* BEGIN EXCERPTED TEXT *

BY RAJPAL ABEYANAYAKE
Why is the current frenzy in certain quarters focusing allegedly ‘on the true perpetrators’ of the Easter Sunday attacks, such a disservice to the cause of fighting just the kind of terrorism that took place on the day of the Easter carnage?
It’s because those seeing terrorism as a fruit salad of causative factors do not know the first thing about how so called Islamic fundamentalist terrorism operates. The so-called Islamist radical terrorists are not Wahhabis for instance, despite the common perception.
However, many self-styled experts are convinced they are Wahhabis. They are not. The Saudi Salafi sects for instance have strict edits against terrorism — and often the terrorists who perpetrate acts of carnage are imbibers of alcohol, and other ‘infidels’ who do not fall into the fundamentalist stereotype.
Those who consider these facts must know that honing in on terrorism and apprehending perpetrators is no easy task. Terrorists are not a fruity assortment of different actors. They are fundamentalists so called that have to be tracked, identified and dealt with.

* END EXCERPTED TEXT *

WRITTEN REQUEST 1 →
According to the article on the Easter Sunday attacks, what are the so-called Islamist radical terrorists not, despite the common perception?
WRITTEN REQUEST 2 →
Extract the passage of the article on the Easter Sunday attacks that opens with the words "It’s because those" and closes with "the fundamentalist stereotype.".
The records below this point have no connection to the article on the Easter Sunday attacks.

* BEGIN DATA LINES *

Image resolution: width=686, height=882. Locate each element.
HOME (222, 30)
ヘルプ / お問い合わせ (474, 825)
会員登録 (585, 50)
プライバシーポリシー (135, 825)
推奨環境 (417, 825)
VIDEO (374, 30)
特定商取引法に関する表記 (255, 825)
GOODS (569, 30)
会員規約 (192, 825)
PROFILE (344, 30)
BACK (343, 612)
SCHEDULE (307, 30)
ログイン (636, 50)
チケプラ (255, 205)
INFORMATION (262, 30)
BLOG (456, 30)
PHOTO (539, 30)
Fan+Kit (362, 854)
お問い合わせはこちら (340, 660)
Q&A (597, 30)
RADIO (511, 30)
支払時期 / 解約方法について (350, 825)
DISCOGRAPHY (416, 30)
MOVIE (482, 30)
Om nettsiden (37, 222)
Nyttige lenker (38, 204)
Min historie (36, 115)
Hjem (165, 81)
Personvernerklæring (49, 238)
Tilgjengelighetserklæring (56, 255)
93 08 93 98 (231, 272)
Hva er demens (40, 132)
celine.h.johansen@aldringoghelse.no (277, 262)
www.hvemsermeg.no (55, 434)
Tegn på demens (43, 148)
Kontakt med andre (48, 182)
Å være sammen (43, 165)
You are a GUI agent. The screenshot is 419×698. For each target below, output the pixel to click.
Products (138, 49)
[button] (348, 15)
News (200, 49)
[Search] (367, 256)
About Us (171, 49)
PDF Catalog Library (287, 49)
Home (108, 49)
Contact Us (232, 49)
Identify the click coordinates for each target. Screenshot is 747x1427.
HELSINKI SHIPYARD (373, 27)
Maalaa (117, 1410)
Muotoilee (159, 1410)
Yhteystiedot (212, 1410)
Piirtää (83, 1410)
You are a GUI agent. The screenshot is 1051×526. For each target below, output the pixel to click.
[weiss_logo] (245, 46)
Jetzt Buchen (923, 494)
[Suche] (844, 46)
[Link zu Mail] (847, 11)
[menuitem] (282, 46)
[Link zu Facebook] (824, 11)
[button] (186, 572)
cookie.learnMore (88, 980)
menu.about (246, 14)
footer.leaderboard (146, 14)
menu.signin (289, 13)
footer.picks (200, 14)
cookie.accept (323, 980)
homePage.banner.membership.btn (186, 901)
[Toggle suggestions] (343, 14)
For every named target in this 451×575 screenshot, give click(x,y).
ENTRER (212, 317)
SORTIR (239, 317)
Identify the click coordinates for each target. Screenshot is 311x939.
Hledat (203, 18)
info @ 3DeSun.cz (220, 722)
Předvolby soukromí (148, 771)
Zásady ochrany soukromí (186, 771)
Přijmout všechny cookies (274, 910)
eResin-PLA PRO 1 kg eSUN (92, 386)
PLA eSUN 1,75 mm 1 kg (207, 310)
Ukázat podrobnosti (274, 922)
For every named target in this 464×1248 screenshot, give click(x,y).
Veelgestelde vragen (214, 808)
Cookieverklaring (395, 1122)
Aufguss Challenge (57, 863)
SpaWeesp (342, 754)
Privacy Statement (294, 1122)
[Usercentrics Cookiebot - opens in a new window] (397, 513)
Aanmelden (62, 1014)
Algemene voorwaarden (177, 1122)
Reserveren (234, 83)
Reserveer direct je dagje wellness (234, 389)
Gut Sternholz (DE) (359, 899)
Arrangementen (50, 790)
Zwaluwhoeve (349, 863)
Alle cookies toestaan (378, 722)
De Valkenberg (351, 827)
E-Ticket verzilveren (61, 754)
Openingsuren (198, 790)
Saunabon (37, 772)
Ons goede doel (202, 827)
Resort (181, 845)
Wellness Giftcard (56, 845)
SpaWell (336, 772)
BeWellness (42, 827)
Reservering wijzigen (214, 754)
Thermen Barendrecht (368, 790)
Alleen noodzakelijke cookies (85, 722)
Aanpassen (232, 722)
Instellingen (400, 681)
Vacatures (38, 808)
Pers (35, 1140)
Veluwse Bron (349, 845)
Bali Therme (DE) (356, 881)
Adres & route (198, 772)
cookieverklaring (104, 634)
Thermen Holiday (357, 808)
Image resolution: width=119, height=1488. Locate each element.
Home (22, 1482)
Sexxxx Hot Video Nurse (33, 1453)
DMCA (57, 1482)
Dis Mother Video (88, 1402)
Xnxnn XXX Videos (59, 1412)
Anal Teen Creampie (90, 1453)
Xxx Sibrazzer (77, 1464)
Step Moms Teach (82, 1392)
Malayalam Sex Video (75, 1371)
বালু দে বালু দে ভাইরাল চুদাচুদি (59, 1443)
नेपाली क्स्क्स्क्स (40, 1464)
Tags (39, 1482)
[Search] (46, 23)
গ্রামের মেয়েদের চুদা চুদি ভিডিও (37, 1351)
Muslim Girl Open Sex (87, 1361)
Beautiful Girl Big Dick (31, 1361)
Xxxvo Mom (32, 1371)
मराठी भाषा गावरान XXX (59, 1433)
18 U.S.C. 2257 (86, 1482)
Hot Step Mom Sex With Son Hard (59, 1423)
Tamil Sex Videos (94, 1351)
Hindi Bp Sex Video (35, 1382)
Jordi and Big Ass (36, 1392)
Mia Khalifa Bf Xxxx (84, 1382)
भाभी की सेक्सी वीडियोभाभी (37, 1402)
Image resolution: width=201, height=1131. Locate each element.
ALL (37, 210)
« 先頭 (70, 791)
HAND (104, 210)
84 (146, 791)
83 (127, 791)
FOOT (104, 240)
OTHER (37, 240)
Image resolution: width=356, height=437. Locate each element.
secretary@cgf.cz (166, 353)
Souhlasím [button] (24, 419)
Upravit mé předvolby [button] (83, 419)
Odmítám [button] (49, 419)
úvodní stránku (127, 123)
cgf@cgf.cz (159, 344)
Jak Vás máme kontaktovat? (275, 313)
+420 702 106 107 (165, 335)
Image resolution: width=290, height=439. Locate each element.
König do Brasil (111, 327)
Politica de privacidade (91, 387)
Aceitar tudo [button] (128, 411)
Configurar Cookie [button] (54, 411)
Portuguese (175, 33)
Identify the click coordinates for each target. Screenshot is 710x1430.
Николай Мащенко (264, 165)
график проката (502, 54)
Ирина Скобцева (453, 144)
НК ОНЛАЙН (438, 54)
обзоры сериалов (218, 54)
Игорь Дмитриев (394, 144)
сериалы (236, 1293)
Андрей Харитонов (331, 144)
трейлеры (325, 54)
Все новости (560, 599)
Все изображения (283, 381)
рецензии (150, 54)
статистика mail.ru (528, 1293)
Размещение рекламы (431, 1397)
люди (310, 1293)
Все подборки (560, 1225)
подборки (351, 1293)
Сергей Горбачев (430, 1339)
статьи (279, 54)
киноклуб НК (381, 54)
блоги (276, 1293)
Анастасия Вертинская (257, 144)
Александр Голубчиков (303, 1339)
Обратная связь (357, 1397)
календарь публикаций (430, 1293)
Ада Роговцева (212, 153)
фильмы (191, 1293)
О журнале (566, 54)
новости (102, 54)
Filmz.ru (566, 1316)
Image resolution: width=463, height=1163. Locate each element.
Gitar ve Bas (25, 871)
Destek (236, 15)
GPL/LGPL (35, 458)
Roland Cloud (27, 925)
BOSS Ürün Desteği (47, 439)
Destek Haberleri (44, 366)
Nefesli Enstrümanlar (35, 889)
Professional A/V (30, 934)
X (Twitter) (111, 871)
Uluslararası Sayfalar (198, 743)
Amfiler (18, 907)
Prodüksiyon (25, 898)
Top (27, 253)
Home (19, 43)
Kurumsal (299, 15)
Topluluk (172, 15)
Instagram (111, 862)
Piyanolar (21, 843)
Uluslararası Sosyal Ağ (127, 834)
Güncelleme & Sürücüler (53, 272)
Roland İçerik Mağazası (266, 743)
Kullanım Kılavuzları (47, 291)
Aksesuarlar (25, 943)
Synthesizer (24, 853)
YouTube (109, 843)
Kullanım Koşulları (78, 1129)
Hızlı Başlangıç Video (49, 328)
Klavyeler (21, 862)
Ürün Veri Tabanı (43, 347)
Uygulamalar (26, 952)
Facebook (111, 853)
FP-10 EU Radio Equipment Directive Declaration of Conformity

* END DATA LINES *

RESULT 1 →
They are not Wahhabis.

RESULT 2 →
It’s because those seeing terrorism as a fruit salad of causative factors do not know the first thing about how so called Islamic fundamentalist terrorism operates. The so-called Islamist radical terrorists are not Wahhabis for instance, despite the common perception.
However, many self-styled experts are convinced they are Wahhabis. They are not. The Saudi Salafi sects for instance have strict edits against terrorism — and often the terrorists who perpetrate acts of carnage are imbibers of alcohol, and other ‘infidels’ who do not fall into the fundamentalist stereotype.